When international students in North America start looking for summer internships, many are curious about real Data Engineer interview experiences. This role isn’t just about writing code—it also involves understanding data workflows and infrastructure. Based on what students have shared, the interviews typically include two main parts: technical questions and behavioral questions.
In the technical section, SQL comes up a lot. Interviewers usually ask for complex queries involving multi-table joins, grouping, aggregation, and window functions. Sometimes, they tie the question to a real business case and expect you to write optimized code. Beyond SQL, Python also plays a big role, especially for tasks like cleaning or transforming data. Some companies even ask system design questions—things like how to build a data pipeline or how to improve a storage setup.

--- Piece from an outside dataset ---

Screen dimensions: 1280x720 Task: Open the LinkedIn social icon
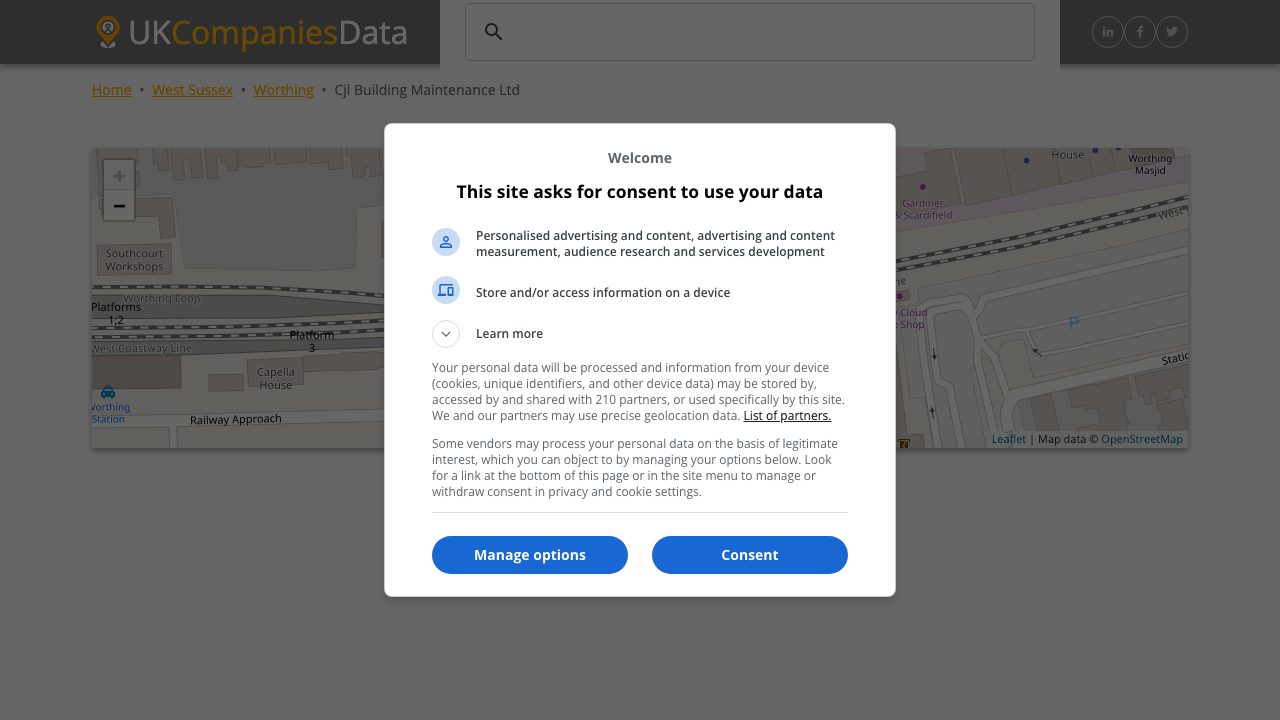1108,32
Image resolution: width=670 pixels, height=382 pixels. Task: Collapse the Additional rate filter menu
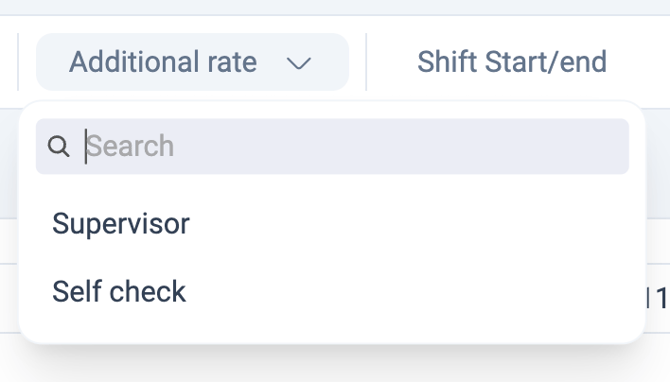point(192,62)
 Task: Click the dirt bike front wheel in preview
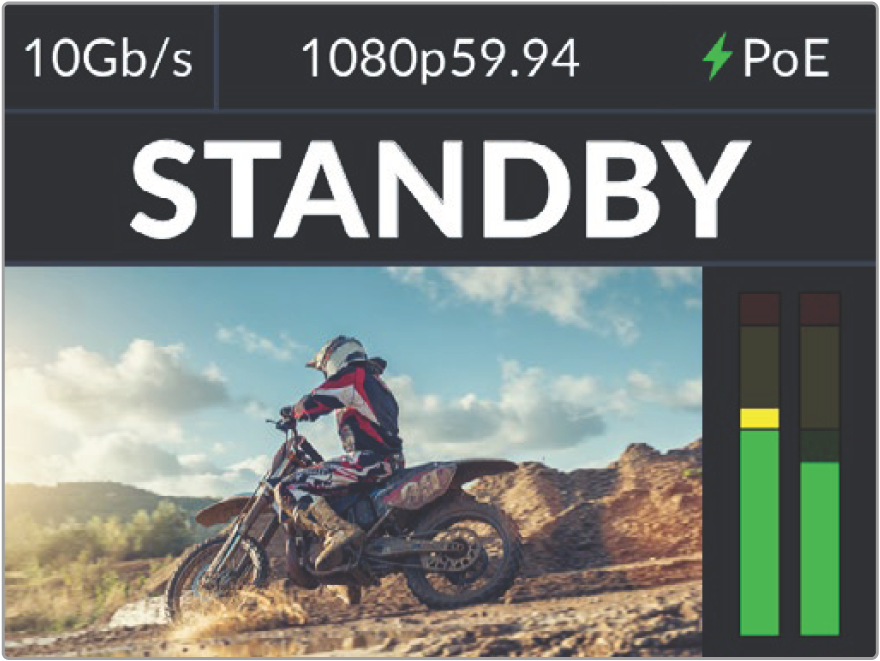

Behavioral interviews are just as important. Data engineers often work closely with teams like data science or product, so clear communication matters. It helps to pick a few examples from past projects where you faced real challenges. Describe what the problem was, what steps you took, and what the result was. This gives the interviewer a sense of how you think and work with others.
For students targeting internships, getting comfortable with SQL and Python should be a top priority. It’s also useful to know the basics of cloud tools like AWS or GCP. Daily SQL practice and building small data projects can make a big difference—they give you something concrete to talk about and help you get used to real-world tasks.
In the end, Data Engineer interviews focus on how you solve problems and how well you understand the work behind the scenes. Practicing problems is useful, but don’t overlook the importance of business thinking and being ready to learn. Reading other people’s interview stories, reflecting on what worked for them, and practicing often can all help boost your chances of getting a good summer offer.